DIRECTIONS FOR THIS TASK
Copy the data below exactly.

Dataset entries
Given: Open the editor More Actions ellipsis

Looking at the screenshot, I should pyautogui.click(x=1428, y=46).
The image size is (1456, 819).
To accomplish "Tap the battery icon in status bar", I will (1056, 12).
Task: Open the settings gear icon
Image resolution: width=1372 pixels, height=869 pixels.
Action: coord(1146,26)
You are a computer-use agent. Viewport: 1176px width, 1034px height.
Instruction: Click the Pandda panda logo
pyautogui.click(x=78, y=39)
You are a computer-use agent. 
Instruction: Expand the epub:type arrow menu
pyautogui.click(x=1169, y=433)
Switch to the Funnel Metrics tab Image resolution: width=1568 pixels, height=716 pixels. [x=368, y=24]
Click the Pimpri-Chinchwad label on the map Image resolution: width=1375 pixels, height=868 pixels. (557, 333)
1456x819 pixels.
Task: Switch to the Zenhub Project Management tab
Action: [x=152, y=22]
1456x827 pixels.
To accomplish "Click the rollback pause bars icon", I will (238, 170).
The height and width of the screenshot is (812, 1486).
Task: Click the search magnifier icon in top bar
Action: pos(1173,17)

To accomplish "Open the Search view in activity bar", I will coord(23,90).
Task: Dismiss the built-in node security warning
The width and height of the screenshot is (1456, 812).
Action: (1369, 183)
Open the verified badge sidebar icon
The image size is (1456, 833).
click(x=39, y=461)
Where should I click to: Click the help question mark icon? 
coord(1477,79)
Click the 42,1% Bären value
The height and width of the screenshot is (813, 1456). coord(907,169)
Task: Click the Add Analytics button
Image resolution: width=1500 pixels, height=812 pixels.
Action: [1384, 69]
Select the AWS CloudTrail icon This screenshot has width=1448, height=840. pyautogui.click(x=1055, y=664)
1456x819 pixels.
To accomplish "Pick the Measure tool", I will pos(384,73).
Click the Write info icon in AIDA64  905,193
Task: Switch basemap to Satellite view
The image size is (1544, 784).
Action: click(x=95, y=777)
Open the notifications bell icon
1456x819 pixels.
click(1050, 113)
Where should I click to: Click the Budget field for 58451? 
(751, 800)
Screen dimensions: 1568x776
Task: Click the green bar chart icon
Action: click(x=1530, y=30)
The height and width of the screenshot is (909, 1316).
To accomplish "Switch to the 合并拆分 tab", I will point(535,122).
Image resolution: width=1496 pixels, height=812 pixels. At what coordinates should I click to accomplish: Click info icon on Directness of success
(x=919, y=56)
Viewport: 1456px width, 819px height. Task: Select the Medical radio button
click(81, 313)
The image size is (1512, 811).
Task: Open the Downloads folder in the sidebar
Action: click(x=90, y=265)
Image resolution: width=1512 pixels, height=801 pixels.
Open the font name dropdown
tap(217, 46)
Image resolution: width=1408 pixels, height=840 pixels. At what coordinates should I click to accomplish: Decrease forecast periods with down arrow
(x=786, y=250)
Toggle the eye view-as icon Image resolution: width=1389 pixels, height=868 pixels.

YOUR RESPONSE
Given: Open the editor More Actions ellipsis

Looking at the screenshot, I should pyautogui.click(x=1428, y=46).
The image size is (1456, 819).
To accomplish "Tap the battery icon in status bar", I will (1056, 12).
Task: Open the settings gear icon
Image resolution: width=1372 pixels, height=869 pixels.
Action: coord(1146,26)
You are a computer-use agent. Viewport: 1176px width, 1034px height.
Instruction: Click the Pandda panda logo
pyautogui.click(x=78, y=39)
You are a computer-use agent. 
Instruction: Expand the epub:type arrow menu
pyautogui.click(x=1169, y=433)
Switch to the Funnel Metrics tab Image resolution: width=1568 pixels, height=716 pixels. [x=368, y=24]
Click the Pimpri-Chinchwad label on the map Image resolution: width=1375 pixels, height=868 pixels. (557, 333)
1456x819 pixels.
Task: Switch to the Zenhub Project Management tab
Action: [x=152, y=22]
1456x827 pixels.
To accomplish "Click the rollback pause bars icon", I will (238, 170).
The height and width of the screenshot is (812, 1486).
Task: Click the search magnifier icon in top bar
Action: pos(1173,17)

To accomplish "Open the Search view in activity bar", I will coord(23,90).
Task: Dismiss the built-in node security warning
The width and height of the screenshot is (1456, 812).
Action: (1369, 183)
Open the verified badge sidebar icon
The image size is (1456, 833).
click(x=39, y=461)
Where should I click to: Click the help question mark icon? 
coord(1477,79)
Click the 42,1% Bären value
The height and width of the screenshot is (813, 1456). coord(907,169)
Task: Click the Add Analytics button
Image resolution: width=1500 pixels, height=812 pixels.
Action: [1384, 69]
Select the AWS CloudTrail icon This screenshot has width=1448, height=840. pyautogui.click(x=1055, y=664)
1456x819 pixels.
To accomplish "Pick the Measure tool", I will pos(384,73).
Click the Write info icon in AIDA64  905,193
Task: Switch basemap to Satellite view
The image size is (1544, 784).
Action: click(x=95, y=777)
Open the notifications bell icon
1456x819 pixels.
click(1050, 113)
Where should I click to: Click the Budget field for 58451? 
(751, 800)
Screen dimensions: 1568x776
Task: Click the green bar chart icon
Action: click(x=1530, y=30)
The height and width of the screenshot is (909, 1316).
To accomplish "Switch to the 合并拆分 tab", I will point(535,122).
Image resolution: width=1496 pixels, height=812 pixels. At what coordinates should I click to accomplish: Click info icon on Directness of success
(x=919, y=56)
Viewport: 1456px width, 819px height. Task: Select the Medical radio button
click(81, 313)
The image size is (1512, 811).
Task: Open the Downloads folder in the sidebar
Action: click(x=90, y=265)
Image resolution: width=1512 pixels, height=801 pixels.
Open the font name dropdown
tap(217, 46)
Image resolution: width=1408 pixels, height=840 pixels. At what coordinates should I click to accomplish: Decrease forecast periods with down arrow
(x=786, y=250)
Toggle the eye view-as icon Image resolution: width=1389 pixels, height=868 pixels.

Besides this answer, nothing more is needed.